Ministers have insisted there can be no more money for prison officers, despite this week's wildcat strike by more than 20,000 officers.
The Prison Officers' Association (POA) has now formally put its concerns to the justice secretary Jack Straw.
Both sides say the talks were "constructive" but the government shows no signs of acquiescing to the union's pay demands.
Despite this, the POA is not threatening any immediate further strike action.
Earlier the prime minister argued modest public sector pay deals were "essential" for controlling inflation.
A joint statement by the POA and the Ministry of Justice said: "We have had some hours of constructive discussions. We will be meeting again in two weeks' time.
"The Justice Secretary, Jack Straw, emphasised to the POA that there can be no change in this year's pay settlement.

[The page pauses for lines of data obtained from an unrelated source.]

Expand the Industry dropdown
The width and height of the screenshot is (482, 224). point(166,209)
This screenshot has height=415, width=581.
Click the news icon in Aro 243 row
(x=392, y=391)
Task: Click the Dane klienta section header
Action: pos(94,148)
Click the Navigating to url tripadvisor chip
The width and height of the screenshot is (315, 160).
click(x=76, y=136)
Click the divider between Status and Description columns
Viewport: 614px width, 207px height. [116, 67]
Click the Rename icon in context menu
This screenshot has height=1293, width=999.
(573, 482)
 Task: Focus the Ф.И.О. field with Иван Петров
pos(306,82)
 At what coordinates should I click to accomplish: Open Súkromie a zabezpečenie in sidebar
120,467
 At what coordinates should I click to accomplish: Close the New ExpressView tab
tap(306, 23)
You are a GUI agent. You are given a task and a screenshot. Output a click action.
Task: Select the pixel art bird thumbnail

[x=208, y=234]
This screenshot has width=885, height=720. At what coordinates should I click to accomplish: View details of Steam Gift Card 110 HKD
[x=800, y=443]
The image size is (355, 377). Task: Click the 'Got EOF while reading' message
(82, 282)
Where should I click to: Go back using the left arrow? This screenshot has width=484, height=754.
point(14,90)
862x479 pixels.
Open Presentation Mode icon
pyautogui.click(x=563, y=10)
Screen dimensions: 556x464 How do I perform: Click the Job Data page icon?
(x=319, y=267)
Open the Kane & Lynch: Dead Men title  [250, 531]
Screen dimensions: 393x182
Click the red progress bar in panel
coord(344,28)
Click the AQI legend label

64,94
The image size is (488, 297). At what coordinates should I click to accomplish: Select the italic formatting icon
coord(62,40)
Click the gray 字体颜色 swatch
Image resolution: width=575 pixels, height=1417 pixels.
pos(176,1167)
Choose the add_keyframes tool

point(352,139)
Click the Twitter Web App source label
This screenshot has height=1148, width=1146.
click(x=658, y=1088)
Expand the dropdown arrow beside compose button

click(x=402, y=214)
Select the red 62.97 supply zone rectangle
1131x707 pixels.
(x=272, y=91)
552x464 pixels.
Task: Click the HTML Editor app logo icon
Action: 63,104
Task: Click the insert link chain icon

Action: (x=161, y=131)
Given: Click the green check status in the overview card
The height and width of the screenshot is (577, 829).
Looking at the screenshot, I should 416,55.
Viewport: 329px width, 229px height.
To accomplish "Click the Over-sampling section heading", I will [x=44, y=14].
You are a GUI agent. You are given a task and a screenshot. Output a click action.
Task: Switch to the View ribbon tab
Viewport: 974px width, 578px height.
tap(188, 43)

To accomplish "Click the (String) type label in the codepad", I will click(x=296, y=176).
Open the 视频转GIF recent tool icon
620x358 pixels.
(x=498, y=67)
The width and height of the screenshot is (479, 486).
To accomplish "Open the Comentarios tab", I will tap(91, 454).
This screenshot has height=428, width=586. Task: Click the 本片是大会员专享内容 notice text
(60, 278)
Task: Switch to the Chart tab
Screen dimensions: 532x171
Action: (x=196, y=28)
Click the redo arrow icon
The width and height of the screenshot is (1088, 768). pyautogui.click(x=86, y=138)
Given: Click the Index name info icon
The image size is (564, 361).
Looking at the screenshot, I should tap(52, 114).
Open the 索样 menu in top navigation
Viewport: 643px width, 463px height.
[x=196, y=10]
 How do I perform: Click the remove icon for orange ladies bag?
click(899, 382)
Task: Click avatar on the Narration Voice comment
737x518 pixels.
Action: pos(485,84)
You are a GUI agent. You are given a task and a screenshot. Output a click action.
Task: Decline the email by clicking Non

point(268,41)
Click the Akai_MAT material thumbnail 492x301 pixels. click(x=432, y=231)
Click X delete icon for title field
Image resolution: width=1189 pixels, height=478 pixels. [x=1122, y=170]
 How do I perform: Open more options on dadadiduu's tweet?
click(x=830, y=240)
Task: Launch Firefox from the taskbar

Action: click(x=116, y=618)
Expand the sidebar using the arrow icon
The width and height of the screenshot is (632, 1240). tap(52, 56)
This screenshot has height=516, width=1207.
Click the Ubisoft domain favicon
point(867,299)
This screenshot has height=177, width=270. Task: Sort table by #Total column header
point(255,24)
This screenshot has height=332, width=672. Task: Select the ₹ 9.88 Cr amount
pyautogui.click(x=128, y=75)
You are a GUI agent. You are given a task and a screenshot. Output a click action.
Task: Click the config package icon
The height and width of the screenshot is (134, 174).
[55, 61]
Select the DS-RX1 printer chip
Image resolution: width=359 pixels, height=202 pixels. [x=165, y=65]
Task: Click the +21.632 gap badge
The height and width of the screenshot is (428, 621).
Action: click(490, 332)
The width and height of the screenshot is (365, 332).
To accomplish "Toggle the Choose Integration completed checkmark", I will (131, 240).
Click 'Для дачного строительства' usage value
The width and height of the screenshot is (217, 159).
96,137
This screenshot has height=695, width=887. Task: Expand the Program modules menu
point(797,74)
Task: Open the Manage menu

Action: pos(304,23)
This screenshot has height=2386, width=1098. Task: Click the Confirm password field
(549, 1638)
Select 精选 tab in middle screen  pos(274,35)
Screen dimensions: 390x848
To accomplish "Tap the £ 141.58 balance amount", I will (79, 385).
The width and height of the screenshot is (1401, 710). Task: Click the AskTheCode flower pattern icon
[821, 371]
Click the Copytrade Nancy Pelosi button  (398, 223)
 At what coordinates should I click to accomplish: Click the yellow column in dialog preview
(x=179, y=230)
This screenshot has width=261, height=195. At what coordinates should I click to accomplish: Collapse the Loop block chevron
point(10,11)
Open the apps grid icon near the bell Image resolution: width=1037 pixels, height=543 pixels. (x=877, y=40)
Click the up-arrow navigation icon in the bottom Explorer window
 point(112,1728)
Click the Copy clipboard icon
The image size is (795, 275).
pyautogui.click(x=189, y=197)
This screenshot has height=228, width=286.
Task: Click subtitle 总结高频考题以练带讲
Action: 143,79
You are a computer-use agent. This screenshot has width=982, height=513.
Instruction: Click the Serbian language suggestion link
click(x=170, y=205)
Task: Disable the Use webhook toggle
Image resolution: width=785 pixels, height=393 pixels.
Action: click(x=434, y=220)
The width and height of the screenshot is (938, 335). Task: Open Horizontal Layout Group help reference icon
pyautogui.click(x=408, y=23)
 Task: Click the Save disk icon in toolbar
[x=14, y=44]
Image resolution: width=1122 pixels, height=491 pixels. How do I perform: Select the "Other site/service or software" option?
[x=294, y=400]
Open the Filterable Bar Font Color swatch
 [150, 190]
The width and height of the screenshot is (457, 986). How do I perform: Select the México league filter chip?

"The POA told him that they had no intention of further industrial action at this time but would continue to seek a resolution to the dispute."
The union now admits it broke a no-strike deal, but said it launched Wednesday's 12-hour walk-out as a mark of the desperation among its members.
Ministers were surprised by Wednesday's strike, although union leaders point out members were openly balloted on the industrial action.
Aside from low pay, prison officers say they are bearing the brunt of the prison overcrowding crisis, while also being vulnerable to attacks.
The government has escalated its prison building plan in an attempt to ease overcrowding.
However, today it was revealed there will still be too few cells to house the growing prison population.
More than 80,000 prison places are currently available and the government has pledged to build at least 9,500 more cells.
In a worst-case scenario the prison population could rise to 102,000 by 2014. The government has no way of knowing if this scenario will pass into fact, but figures for this year show the most pessimistic projections for 2007 have already been reached.